::: ОТРЫВОК ТЕКСТА :::

Выбрать главу

Девочка и ее спутник тихо болтали, улыбаясь куда-то в пространство и время от времени склоняясь друг к другу в доверительном интиме. Сначала его рука лежала на ее колене поверх юбки, потом оказалась под ней. Ничего необычного в этом не было, но я никак не мог отделаться от мысли, что вижу не просто рано познающего жизнь чужого подростка, а внучку Шаляпина. Словно это каким-то образом превращало меня в ее опекуна…

Дасю я посвятил в подробности одного судебного дела, о котором в общих чертах она уже знала из писем Ирины. Дело это слушалось в городском суде на Каланчевке, еще когда я проходил там студенческую практику. Вел его один из лучших в то время московских судей Кондратов. Скучный — по юридической терминологии — процесс по делу «об установлении факта» в другое, не зажатое, время произвел бы сенсацию, а тогда он прошел совсем незаметно и стал достоянием лишь очень узкого круга.

::: ПРЕДОСТАВЛЕННЫЕ ЗАПИСИ :::

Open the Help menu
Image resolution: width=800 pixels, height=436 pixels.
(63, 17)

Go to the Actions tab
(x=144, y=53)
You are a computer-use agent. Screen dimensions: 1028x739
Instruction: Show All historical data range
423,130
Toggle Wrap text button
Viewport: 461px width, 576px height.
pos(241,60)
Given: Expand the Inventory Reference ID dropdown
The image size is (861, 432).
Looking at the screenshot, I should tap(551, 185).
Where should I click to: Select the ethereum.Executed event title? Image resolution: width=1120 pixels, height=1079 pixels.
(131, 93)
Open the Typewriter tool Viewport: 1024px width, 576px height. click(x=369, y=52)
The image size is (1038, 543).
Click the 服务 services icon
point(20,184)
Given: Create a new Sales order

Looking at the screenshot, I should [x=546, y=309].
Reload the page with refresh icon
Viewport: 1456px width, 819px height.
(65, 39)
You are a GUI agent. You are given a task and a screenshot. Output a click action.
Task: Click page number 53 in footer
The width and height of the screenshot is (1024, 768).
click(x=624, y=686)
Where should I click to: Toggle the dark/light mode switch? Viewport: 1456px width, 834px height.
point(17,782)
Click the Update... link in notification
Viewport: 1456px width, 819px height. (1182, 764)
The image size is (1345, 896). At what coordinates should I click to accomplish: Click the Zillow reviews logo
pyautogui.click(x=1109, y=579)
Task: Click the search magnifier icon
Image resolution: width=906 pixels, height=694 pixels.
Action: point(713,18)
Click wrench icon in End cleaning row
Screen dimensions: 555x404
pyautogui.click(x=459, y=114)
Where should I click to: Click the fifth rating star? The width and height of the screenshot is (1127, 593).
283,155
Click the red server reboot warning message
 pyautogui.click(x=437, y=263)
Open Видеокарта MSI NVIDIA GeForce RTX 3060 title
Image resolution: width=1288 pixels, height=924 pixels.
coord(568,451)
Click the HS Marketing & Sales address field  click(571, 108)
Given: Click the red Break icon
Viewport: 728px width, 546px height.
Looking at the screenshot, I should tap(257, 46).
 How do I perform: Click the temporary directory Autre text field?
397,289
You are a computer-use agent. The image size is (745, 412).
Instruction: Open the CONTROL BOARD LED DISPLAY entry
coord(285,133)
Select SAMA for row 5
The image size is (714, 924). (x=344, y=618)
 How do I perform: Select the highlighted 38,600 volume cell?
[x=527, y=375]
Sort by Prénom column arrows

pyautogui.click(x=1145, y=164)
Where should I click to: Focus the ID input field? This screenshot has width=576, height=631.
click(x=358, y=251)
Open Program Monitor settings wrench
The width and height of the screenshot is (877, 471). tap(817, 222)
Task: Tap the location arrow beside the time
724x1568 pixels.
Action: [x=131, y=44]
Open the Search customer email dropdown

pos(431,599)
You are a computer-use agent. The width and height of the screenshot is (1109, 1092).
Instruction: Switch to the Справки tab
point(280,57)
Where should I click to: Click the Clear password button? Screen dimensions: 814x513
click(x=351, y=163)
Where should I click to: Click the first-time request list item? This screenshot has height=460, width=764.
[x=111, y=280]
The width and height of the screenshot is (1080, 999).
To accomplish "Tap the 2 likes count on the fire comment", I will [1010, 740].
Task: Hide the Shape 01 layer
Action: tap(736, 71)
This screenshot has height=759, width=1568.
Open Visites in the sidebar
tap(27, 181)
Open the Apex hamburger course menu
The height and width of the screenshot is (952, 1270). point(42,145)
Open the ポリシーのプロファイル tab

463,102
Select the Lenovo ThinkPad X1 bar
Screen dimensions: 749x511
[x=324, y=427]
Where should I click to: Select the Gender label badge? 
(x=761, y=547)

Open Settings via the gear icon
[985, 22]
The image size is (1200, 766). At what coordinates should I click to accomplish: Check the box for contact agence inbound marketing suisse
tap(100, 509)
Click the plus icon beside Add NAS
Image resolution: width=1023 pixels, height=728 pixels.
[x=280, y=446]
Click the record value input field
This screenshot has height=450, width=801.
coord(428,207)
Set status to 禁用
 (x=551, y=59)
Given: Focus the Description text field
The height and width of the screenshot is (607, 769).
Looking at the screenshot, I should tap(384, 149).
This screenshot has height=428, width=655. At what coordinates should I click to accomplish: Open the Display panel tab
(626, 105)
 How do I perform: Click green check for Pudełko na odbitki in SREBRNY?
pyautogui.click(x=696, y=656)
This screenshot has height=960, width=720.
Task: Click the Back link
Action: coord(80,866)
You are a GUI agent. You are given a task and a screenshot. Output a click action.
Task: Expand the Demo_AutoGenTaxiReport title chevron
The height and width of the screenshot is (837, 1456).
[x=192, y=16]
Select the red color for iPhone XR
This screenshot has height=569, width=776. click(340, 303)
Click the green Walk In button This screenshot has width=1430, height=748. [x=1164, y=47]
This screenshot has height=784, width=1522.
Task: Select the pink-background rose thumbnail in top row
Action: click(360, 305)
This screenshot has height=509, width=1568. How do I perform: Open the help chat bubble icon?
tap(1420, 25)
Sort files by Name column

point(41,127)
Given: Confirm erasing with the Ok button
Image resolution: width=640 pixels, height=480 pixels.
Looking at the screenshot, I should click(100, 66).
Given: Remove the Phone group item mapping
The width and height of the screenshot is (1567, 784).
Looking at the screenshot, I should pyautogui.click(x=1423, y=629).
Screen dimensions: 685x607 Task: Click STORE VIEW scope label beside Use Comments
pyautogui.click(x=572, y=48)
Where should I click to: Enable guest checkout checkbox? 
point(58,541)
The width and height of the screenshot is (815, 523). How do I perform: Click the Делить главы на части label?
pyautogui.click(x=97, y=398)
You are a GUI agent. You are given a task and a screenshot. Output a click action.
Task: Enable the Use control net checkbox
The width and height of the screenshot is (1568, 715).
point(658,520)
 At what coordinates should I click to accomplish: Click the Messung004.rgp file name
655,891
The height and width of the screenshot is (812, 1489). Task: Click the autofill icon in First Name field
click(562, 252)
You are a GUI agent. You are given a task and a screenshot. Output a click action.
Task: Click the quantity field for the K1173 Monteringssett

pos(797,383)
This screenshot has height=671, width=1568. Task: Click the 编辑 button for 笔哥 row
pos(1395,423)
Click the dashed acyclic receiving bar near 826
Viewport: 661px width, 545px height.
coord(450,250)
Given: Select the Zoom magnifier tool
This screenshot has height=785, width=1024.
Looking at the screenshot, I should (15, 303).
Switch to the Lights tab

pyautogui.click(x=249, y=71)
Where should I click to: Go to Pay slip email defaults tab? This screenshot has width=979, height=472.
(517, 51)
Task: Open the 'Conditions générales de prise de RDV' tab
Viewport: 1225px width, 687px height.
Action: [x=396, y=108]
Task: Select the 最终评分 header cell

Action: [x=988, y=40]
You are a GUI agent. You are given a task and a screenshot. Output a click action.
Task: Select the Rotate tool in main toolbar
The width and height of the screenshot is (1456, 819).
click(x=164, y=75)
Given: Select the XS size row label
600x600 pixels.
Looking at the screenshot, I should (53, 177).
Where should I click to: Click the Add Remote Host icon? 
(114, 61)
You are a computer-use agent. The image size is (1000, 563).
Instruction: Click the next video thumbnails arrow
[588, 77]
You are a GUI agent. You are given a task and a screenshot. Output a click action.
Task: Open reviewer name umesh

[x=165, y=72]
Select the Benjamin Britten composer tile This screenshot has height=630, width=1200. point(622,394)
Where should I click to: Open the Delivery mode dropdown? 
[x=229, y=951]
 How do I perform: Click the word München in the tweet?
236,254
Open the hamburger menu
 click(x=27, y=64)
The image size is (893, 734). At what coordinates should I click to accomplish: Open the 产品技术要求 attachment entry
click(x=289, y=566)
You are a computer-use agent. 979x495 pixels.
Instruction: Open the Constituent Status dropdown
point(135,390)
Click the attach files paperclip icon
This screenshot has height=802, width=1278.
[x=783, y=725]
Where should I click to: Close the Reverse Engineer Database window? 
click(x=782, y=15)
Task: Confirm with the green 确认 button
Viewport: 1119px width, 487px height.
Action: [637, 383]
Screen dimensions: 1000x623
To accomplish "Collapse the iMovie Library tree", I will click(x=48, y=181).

:::

ЧТО СДЕЛАТЬ:
A – Воспроизведите отрывок о внучке Шаляпина и судебном деле полностью и без изменений.
B – Скопируйте без изменений строки записей, начиная со строки с «This screenshot has height=509, width=1568.» и заканчивая строкой с «pyautogui.click(x=572, y=48)» включительно.

ПОЛНЫЕ ОТВЕТЫ:
A –
Выбрать главу

Девочка и ее спутник тихо болтали, улыбаясь куда-то в пространство и время от времени склоняясь друг к другу в доверительном интиме. Сначала его рука лежала на ее колене поверх юбки, потом оказалась под ней. Ничего необычного в этом не было, но я никак не мог отделаться от мысли, что вижу не просто рано познающего жизнь чужого подростка, а внучку Шаляпина. Словно это каким-то образом превращало меня в ее опекуна…

Дасю я посвятил в подробности одного судебного дела, о котором в общих чертах она уже знала из писем Ирины. Дело это слушалось в городском суде на Каланчевке, еще когда я проходил там студенческую практику. Вел его один из лучших в то время московских судей Кондратов. Скучный — по юридической терминологии — процесс по делу «об установлении факта» в другое, не зажатое, время произвел бы сенсацию, а тогда он прошел совсем незаметно и стал достоянием лишь очень узкого круга.

B –
This screenshot has height=509, width=1568. How do I perform: Open the help chat bubble icon?
tap(1420, 25)
Sort files by Name column

point(41,127)
Given: Confirm erasing with the Ok button
Image resolution: width=640 pixels, height=480 pixels.
Looking at the screenshot, I should click(100, 66).
Given: Remove the Phone group item mapping
The width and height of the screenshot is (1567, 784).
Looking at the screenshot, I should pyautogui.click(x=1423, y=629).
Screen dimensions: 685x607 Task: Click STORE VIEW scope label beside Use Comments
pyautogui.click(x=572, y=48)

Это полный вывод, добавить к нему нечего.